▶ _Pixel coordinate grounding data_:
:::::

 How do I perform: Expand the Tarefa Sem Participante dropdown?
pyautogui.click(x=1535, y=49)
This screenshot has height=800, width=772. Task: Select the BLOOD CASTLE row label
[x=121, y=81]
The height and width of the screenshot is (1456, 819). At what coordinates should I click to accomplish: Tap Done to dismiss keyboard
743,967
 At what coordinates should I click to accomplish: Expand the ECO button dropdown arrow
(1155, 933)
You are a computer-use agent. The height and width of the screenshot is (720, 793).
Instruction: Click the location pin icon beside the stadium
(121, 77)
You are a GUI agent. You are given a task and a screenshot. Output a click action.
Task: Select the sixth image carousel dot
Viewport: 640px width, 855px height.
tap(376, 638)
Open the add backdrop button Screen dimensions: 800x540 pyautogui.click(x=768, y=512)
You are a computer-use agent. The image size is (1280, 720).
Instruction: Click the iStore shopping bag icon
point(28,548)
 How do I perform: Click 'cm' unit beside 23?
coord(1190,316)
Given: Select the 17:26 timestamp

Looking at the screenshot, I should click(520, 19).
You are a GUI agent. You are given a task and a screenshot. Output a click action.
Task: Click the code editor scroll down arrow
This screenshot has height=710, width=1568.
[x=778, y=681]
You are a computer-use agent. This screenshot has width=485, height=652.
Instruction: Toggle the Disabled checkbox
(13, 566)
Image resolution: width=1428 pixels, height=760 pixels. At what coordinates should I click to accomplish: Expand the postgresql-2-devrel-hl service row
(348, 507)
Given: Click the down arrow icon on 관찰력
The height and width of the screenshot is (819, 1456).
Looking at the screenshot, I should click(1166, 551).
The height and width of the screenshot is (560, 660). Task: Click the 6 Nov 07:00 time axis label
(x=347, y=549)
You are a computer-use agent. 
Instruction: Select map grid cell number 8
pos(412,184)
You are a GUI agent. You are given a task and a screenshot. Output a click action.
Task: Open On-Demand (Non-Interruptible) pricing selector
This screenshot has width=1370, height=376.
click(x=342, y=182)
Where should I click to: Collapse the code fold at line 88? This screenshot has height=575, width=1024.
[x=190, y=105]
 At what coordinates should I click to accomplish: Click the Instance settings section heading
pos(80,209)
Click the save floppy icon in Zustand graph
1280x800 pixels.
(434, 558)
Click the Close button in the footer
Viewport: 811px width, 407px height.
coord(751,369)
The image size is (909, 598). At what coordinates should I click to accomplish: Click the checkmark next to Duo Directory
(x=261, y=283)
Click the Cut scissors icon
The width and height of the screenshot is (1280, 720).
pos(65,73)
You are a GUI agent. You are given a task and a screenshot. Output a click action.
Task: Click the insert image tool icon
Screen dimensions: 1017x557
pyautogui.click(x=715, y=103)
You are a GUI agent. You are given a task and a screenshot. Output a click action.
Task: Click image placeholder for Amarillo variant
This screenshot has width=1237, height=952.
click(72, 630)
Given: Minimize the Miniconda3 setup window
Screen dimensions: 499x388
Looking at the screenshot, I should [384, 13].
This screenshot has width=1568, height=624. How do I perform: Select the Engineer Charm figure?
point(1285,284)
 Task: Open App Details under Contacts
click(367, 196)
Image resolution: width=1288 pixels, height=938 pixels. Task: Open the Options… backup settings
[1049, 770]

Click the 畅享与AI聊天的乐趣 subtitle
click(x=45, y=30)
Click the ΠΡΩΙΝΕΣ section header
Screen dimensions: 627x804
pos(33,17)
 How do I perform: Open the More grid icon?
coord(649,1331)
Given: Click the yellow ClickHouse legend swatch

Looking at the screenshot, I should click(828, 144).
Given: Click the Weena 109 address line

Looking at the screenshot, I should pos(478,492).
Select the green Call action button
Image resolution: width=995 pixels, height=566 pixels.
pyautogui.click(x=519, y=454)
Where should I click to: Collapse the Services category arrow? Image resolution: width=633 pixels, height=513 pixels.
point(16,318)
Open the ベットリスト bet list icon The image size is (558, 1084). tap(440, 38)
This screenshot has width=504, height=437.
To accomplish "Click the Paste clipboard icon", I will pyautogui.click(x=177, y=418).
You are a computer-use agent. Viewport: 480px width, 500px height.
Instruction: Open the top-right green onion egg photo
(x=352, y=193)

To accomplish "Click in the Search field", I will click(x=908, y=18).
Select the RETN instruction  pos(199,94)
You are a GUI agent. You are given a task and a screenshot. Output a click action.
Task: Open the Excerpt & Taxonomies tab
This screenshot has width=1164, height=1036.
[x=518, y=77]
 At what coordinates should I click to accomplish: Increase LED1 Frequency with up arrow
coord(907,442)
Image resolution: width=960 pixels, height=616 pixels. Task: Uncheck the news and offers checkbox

:::::

▶ _Exercise_: The entries above hold the needed span. Transcribe exactly the lines from the one with "Open the add" to the one with "Click the save floppy icon in Zustand graph", both included.

▶ _Task response_:
Open the add backdrop button Screen dimensions: 800x540 pyautogui.click(x=768, y=512)
You are a computer-use agent. The image size is (1280, 720).
Instruction: Click the iStore shopping bag icon
point(28,548)
 How do I perform: Click 'cm' unit beside 23?
coord(1190,316)
Given: Select the 17:26 timestamp

Looking at the screenshot, I should click(520, 19).
You are a GUI agent. You are given a task and a screenshot. Output a click action.
Task: Click the code editor scroll down arrow
This screenshot has height=710, width=1568.
[x=778, y=681]
You are a computer-use agent. This screenshot has width=485, height=652.
Instruction: Toggle the Disabled checkbox
(13, 566)
Image resolution: width=1428 pixels, height=760 pixels. At what coordinates should I click to accomplish: Expand the postgresql-2-devrel-hl service row
(348, 507)
Given: Click the down arrow icon on 관찰력
The height and width of the screenshot is (819, 1456).
Looking at the screenshot, I should click(1166, 551).
The height and width of the screenshot is (560, 660). Task: Click the 6 Nov 07:00 time axis label
(x=347, y=549)
You are a computer-use agent. 
Instruction: Select map grid cell number 8
pos(412,184)
You are a GUI agent. You are given a task and a screenshot. Output a click action.
Task: Open On-Demand (Non-Interruptible) pricing selector
This screenshot has width=1370, height=376.
click(x=342, y=182)
Where should I click to: Collapse the code fold at line 88? This screenshot has height=575, width=1024.
[x=190, y=105]
 At what coordinates should I click to accomplish: Click the Instance settings section heading
pos(80,209)
Click the save floppy icon in Zustand graph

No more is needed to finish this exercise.